Do you enjoy seafood? If so, here’s the other way of cooking it for your lunch and dinner. I hope you’ll love this curry recipe that I made because I believe this is the healthiest curry I have ever cooked. There are lots of variations and colourful ingredients and it tastes good too!
Ingredients:
- 2 tbs vegetable oil
- 1 onion, minced
- 1 garlic clove, crushed
- 2-2 sliced of ginger
- 3 tbs mild curry paste
- 1 tbs cumin
- 1 tsp paprika
- 1 tbs tomato puree
- 250g skinless, boneless white fish (such as blue-eye or perch), cut into 2cm chunks
- 300g prawns, peeled, tails intact
- 300 g slice squid
- 6 pieces large mussels
- 1 tin coconut Milk
- Broccoli
- Carrots, cunt into small cubes
- Red bell pepper, cut into cubes
- Green bell pepper, cut into cubes
- 6 pieces of baby asparagus
- 1/4 cup (60ml) fish or chicken stock
- 2 tbs chopped coriander leaves, plus whole leaves to garnish
Seasoning:
- dash of fish sauce
- ground pepper
- salt
Cooking procedure:
- Blanch broccoli, carrots, and asparagus. Drain and set aside.

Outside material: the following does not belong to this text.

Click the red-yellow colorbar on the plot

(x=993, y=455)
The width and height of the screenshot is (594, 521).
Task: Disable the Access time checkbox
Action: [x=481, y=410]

- Heat the oil in a heavy-based fry-pan over medium heat. Add the onion and cook, stirring, until softened. Stir in the garlic and ginger and cook for a few seconds.
- Add curry paste and tomato puree, and cook, stirring, for 1 minute until fragrant.
- Add seafood to pan and coat well. Pour in the coconut milk, stock , and season with dash of fish sauce, salt and pepper. Bring it to a boil, then reduce heat to low and continue cooking for a further 8 minutes.
- Add all cooked vegetables, coat it well and cook for another 2 minutes until seafood is cooked through.
- Stir in chopped coriander. Serve with steamed rice and garnish with coriander leaves.
Cooking Tips:
- Do not overcook vegetables, coconut milk and all the seafood.
- Add lime wedges is much more tastier.
- Good combination with naan bread as well.